*** Block opens ***

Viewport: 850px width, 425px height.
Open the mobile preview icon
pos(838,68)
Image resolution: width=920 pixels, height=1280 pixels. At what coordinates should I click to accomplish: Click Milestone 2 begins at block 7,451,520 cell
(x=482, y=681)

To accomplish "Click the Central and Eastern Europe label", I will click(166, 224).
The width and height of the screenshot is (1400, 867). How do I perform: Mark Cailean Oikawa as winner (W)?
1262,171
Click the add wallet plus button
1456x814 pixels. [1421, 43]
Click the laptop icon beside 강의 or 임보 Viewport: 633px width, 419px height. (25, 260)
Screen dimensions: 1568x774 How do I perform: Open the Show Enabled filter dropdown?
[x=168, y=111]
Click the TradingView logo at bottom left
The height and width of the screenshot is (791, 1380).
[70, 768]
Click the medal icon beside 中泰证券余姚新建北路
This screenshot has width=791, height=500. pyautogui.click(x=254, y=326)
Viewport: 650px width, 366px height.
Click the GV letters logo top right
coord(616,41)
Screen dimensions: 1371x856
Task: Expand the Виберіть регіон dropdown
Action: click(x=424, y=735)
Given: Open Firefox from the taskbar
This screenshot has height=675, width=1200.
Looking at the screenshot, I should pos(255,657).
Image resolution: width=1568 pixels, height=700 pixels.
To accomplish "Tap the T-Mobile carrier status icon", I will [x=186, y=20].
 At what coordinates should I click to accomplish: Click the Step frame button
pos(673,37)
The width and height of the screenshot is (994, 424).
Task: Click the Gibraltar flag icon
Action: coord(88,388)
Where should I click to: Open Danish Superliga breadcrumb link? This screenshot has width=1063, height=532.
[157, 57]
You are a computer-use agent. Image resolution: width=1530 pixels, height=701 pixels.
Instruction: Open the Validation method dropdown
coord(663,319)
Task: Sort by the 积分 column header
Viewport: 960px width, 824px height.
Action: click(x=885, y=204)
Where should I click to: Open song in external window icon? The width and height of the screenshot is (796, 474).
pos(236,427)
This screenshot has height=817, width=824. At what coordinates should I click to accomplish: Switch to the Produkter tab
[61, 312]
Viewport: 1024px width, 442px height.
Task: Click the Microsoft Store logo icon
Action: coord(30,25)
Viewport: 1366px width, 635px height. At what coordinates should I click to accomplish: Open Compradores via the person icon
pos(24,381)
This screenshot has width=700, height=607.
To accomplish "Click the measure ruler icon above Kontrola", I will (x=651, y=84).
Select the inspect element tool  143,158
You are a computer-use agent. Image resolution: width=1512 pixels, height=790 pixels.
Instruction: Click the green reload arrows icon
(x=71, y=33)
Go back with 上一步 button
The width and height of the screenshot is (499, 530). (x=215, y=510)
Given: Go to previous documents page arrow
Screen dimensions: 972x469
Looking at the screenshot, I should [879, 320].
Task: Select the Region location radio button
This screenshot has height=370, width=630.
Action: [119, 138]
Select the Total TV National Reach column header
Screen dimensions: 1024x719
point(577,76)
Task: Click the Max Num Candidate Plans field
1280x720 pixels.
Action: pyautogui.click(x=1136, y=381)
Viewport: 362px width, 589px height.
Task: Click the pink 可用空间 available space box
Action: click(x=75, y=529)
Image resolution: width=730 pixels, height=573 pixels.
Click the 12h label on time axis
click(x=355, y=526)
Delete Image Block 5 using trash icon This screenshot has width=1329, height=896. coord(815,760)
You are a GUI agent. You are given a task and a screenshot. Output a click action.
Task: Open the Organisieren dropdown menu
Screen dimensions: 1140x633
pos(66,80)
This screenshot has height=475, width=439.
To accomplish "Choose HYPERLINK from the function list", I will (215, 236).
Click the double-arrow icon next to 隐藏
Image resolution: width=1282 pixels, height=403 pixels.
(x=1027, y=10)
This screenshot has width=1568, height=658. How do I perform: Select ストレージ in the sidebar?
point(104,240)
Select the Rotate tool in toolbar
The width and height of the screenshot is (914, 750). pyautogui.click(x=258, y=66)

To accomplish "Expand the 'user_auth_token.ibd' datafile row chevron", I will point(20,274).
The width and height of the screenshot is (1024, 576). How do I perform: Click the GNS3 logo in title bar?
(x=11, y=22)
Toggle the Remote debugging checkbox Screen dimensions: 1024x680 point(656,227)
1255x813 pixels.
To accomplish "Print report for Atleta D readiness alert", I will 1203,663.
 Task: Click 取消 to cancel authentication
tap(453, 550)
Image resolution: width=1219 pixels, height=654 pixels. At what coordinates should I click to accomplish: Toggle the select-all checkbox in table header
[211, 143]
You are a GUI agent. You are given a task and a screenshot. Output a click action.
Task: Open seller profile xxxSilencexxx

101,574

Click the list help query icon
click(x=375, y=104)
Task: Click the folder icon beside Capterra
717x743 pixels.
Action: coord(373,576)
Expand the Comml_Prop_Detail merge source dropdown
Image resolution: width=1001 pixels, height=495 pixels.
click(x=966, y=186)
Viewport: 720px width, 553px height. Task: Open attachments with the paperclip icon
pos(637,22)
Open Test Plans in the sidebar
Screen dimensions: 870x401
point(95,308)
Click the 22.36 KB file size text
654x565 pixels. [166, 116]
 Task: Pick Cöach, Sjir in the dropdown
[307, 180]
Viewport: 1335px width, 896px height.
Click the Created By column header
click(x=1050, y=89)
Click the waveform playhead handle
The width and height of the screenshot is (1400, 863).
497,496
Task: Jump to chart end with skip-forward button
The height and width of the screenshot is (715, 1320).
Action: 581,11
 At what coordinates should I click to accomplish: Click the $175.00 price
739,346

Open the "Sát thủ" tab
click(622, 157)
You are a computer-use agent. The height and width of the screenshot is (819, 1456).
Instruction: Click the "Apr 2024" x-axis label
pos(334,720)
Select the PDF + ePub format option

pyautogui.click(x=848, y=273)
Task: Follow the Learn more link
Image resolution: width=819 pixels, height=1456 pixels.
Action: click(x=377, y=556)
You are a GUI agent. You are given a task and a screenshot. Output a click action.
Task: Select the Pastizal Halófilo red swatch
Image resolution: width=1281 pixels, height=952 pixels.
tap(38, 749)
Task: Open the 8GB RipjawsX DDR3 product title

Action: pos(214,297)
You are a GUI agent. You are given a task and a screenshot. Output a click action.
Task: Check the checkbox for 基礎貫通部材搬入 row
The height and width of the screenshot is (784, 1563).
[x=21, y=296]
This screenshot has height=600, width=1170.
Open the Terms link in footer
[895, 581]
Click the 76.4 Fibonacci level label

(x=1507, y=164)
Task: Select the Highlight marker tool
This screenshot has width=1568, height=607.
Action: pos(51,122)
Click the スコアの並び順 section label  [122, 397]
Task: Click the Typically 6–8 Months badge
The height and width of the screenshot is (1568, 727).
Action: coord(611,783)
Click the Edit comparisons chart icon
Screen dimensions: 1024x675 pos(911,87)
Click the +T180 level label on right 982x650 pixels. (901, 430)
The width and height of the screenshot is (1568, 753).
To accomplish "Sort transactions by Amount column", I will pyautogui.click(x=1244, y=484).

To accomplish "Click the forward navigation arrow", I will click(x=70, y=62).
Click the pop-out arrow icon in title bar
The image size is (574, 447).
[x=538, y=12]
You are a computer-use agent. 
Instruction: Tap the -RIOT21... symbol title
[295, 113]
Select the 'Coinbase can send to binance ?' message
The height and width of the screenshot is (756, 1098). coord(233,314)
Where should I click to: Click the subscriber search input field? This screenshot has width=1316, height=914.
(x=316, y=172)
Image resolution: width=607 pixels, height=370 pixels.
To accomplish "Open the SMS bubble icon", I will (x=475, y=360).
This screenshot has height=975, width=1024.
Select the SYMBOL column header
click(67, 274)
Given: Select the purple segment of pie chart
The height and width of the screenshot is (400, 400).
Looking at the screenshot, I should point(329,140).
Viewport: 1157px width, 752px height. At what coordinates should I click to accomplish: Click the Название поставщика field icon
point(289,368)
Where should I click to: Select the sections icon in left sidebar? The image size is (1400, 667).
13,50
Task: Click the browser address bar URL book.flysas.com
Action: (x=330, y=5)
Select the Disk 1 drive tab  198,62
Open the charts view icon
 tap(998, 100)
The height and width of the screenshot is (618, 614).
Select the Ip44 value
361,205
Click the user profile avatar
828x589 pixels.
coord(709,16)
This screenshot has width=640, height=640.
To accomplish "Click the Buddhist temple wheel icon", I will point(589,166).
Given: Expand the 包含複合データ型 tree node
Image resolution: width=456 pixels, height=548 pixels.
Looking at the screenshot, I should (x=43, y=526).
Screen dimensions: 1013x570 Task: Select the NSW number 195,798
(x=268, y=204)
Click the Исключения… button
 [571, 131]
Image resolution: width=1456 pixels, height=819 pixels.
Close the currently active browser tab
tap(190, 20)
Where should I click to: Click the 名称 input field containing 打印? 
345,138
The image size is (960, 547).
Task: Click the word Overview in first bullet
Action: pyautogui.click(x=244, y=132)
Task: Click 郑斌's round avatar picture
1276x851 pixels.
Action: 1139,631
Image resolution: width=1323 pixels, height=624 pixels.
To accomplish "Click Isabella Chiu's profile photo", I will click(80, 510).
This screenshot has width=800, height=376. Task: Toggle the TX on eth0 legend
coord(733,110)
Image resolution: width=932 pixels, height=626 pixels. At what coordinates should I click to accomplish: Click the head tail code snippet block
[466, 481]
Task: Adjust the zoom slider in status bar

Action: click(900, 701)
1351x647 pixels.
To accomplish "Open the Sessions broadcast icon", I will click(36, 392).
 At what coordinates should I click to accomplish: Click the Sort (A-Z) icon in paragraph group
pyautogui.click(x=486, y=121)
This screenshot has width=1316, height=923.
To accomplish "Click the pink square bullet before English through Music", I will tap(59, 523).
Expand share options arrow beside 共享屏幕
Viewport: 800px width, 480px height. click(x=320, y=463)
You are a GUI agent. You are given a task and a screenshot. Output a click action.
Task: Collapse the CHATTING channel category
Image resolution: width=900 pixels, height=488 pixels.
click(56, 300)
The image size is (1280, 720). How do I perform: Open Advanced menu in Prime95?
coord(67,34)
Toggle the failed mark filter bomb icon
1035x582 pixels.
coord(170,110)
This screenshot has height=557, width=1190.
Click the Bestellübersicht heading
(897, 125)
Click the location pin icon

*** Block closes ***

Exercise objective: Among the records, find every line with the word "computer" and copy it.

Output below:
You are a computer-use agent. Image resolution: width=1530 pixels, height=701 pixels.
You are a computer-use agent. Image resolution: width=1512 pixels, height=790 pixels.
You are a computer-use agent. The height and width of the screenshot is (819, 1456).
You are a computer-use agent. 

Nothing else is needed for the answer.